Who is this presentation for?

  • Software engineers, data scientists, and storage admins

Prerequisite knowledge

  • Basic knowledge about distributed storage systems and big data applications

What you'll learn

  • Learn the basics of Alluxio, including its design goal, functions, and common use cases


Alluxio (formerly Tachyon) is an open source memory-speed virtual distributed storage system. The Alluxio community is one of the fastest growing open source communities in big data history, with more than 300 developers from over 100 organizations around the world, and the Alluxio system has been deployed at a number of companies, including Alibaba, Baidu, Barclays, Intel, Huawei, and Qunar. In some of these deployments, Alluxio has been running in production for over a year, managing petabytes of data.
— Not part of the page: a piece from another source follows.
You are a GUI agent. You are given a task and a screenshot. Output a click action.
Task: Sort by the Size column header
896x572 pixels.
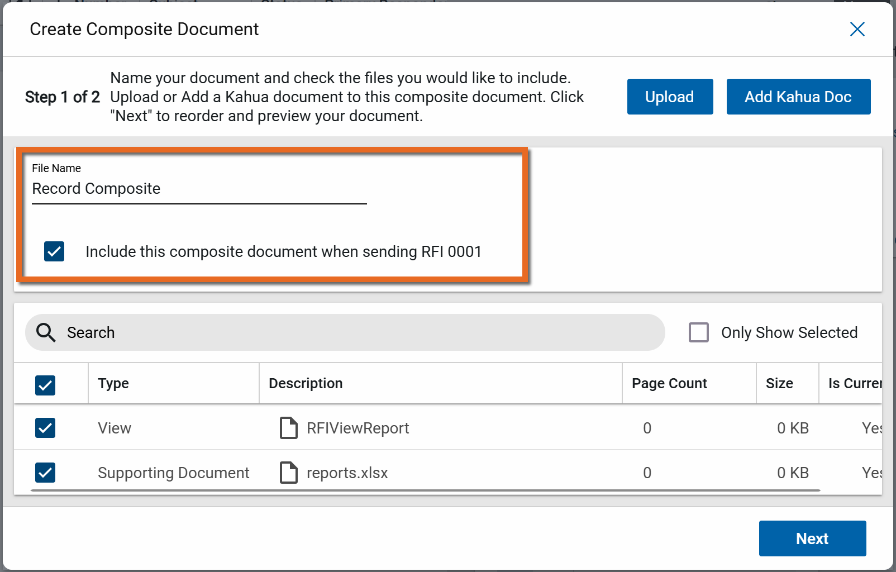[x=779, y=383]
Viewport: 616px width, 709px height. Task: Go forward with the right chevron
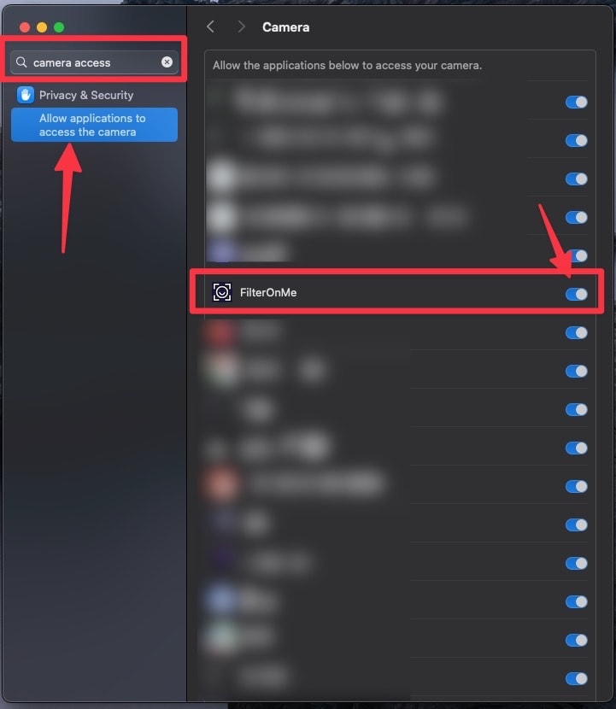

In the past year, the Alluxio project experienced significant improvement in performance and scalability and was extended with key new features including tiered storage, transparent naming, and unified namespace. At the same time, the Alluxio ecosystem has expanded to include support for more under storage systems and computation frameworks. In particular, Alluxio now supports a wide range of under storage systems, including Amazon S3, Google Cloud Storage, Gluster, Ceph, HDFS, NFS, and OpenStack Swift. These integrations make it possible for Alluxio to be leveraged in many different environments.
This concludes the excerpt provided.